Recordati SpA’s Isturisa (osilodrostat) was approved for endogenous Cushing’s syndrome in adults, an orphan indication.

The following products were also approved last year:

• Two new drugs for multiple sclerosis:  Celgene’s Zeposia (ozanimod), for adults with relapsing remitting multiple sclerosis, and Novartis’s Mayzent (siponimod) for adults with secondary progressive multiple sclerosis.

• Jyseleca (filgotinib), from Gilead/Galapagos, for moderate to severe active rheumatoid arthritis in adult patients who have responded inadequately to, or who are intolerant to one or more disease modifying anti rheumatic drugs. Jyseleca may be used as monotherapy or in combination with methotrexate.

• Pfizer’s Staquis (crisaborole) for mild to moderate atopic dermatitis in adult and pediatric patients from two years of age with ≤ 40% body surface area affected by the condition.

• Beovu (brolucizumab), from Novartis, for the treatment of wet age-related macular degeneration in adults.

• Jazz Pharmaceuticals plc’s Sunosi (solriamfetol) to improve wakefulness and reduce excessive daytime sleepiness (EDS) in adults with narcolepsy (with or without cataplexy), and in those with obstructive sleep apnea whose EDS has not been satisfactorily treated with primary obstructive sleep apnea therapy such as continuous positive airway pressure.

• Tavlesse (fostamatinib), Rigel Pharmaceuticals, Inc.’s therapy for chronic immune thrombocytopenia in adults refractory to other treatments.

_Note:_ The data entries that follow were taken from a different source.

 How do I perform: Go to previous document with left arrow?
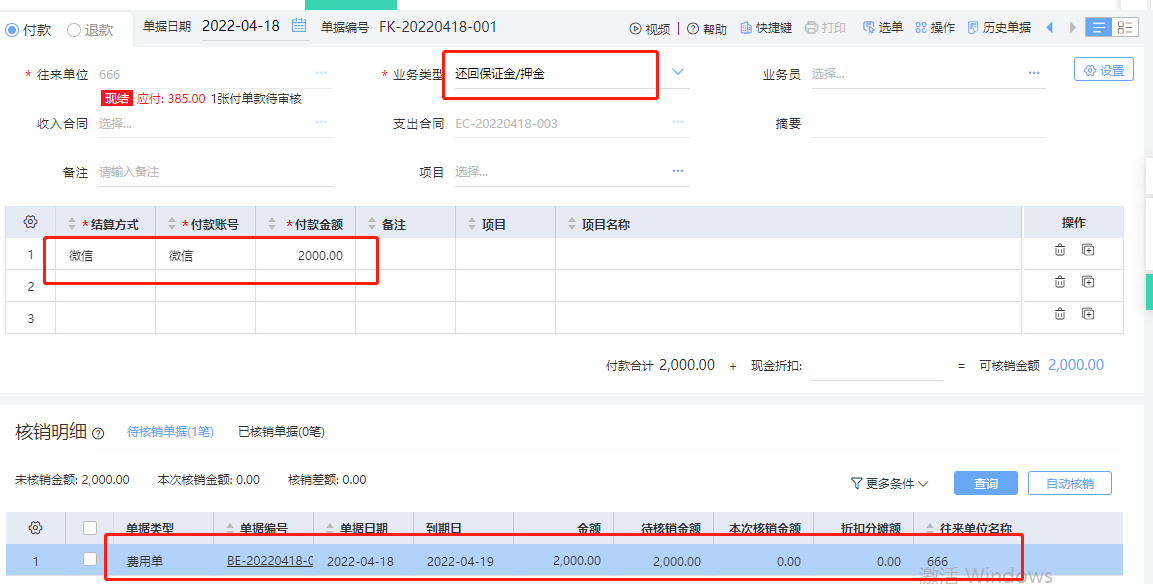pyautogui.click(x=1049, y=27)
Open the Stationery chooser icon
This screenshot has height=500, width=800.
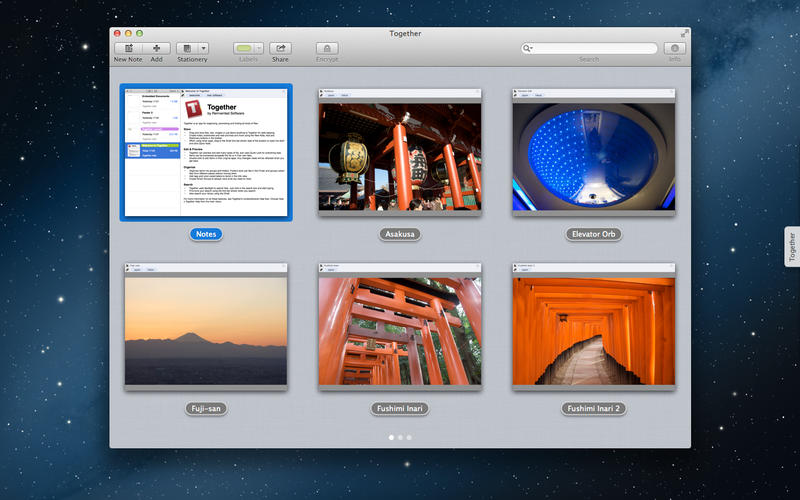tap(187, 48)
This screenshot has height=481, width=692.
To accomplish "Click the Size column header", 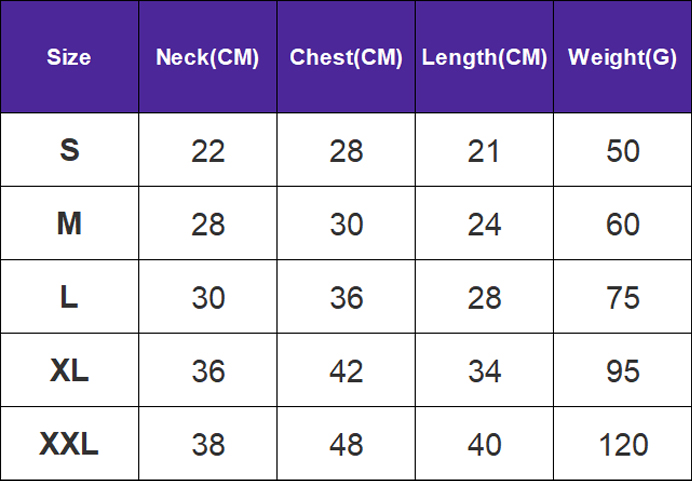I will pyautogui.click(x=69, y=57).
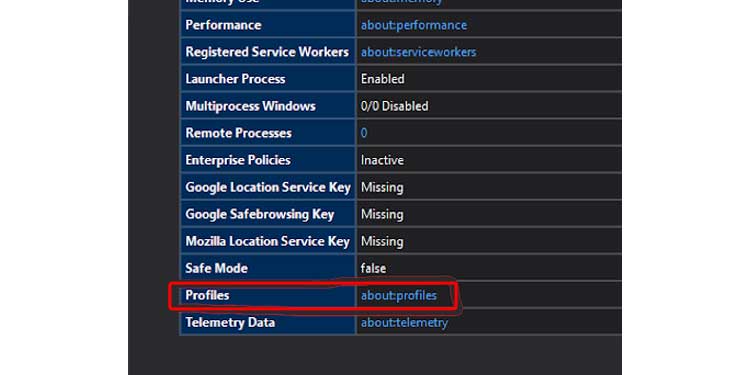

• Oxlumo (lumasiran), an orphan medicine from Alnylam to treat primary hyperoxaluria type 1 in all age groups.

• Idefirix (imlifidase), Hansa Biopharma AB’s orphan drug for the desensitization treatment of highly sensitized adult kidney transplant patients. This was the first approved drug for Hansa Biopharma, which said it would “bring hope to the thousands of highly sensitized patients across Europe waiting for a life-saving kidney transplant.”

* This article was amended on 21 January to reflect the fact that AveXis became Novartis Gene Therapies in September 2020.